La mattina che la signora Villa e le Maiocchi, mamma e figlia, eran venute in casa Marulli per vedere il corredo arrivato da Milano e da Vienna, Giacinta, più pallida del solito, con gli occhi infossati, pareva avesse pianto.

— Che hai? — le domandò la signora Villa.

— Nulla. Sto bene.

— Bene?... Ma se non ti si riconosce!

— Un po’ di mal di capo... Nient’altro.

La Maiocchi aveva tirata la signora Teresa verso la finestra, mentre Elisa e la Villa mettevano sossopra mucchi di biancheria:

— Bada, Teresa! Quella ragazza si lascerebbe morire prima di dirti di no. Ma questo matrimonio..., non vedi?...

— È lei che l’ha voluto!

La signora Teresa s’irritava:

— Ve la prendete con me! Credete dunque che io menta?

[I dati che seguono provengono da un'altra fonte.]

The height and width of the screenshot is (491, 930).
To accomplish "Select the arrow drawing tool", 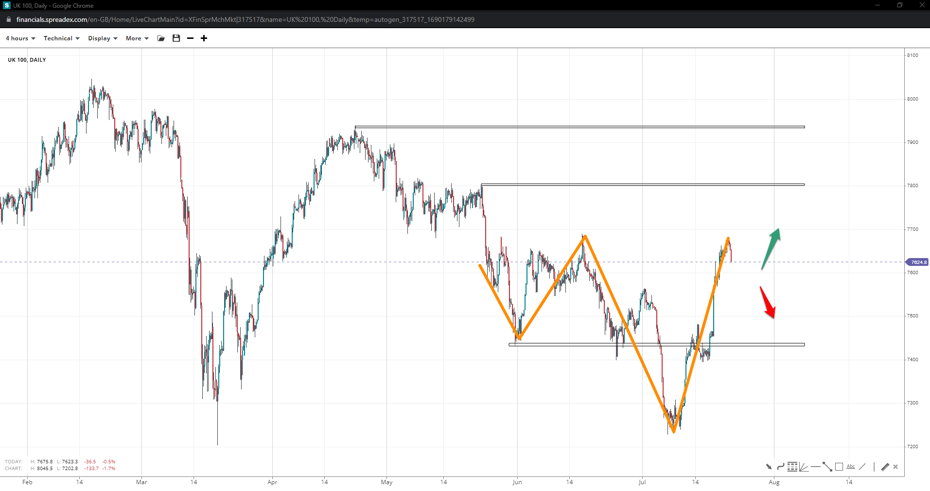I will [x=769, y=467].
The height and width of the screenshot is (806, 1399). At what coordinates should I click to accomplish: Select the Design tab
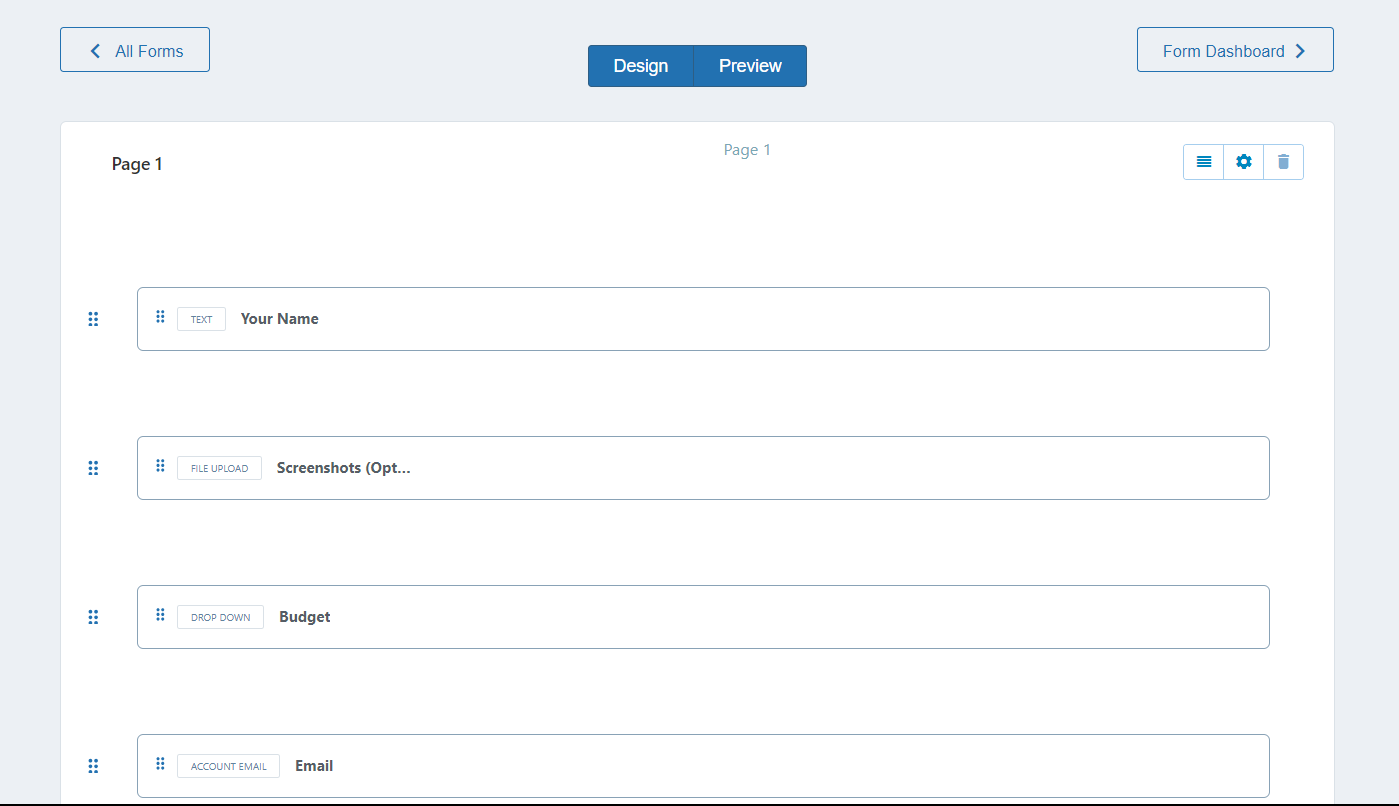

— È proprio inesplicabile!

— Giulia, vieni qui; guarda che bellezza!

La signora Villa era in estasi davanti a certe camicie di Vienna. E la Maiocchi lodava, ammirava anche lei, facendo delle crollatine di testa, stringendo un pochino le labbra, e intanto osservava Giacinta di sbieco:

— Povera ragazza! Si consuma dal cordoglio di sposare quel grullo... A chi vuol darla a intendere sua madre?

— Bellissimo! Elegantissimo! Una magnificenza!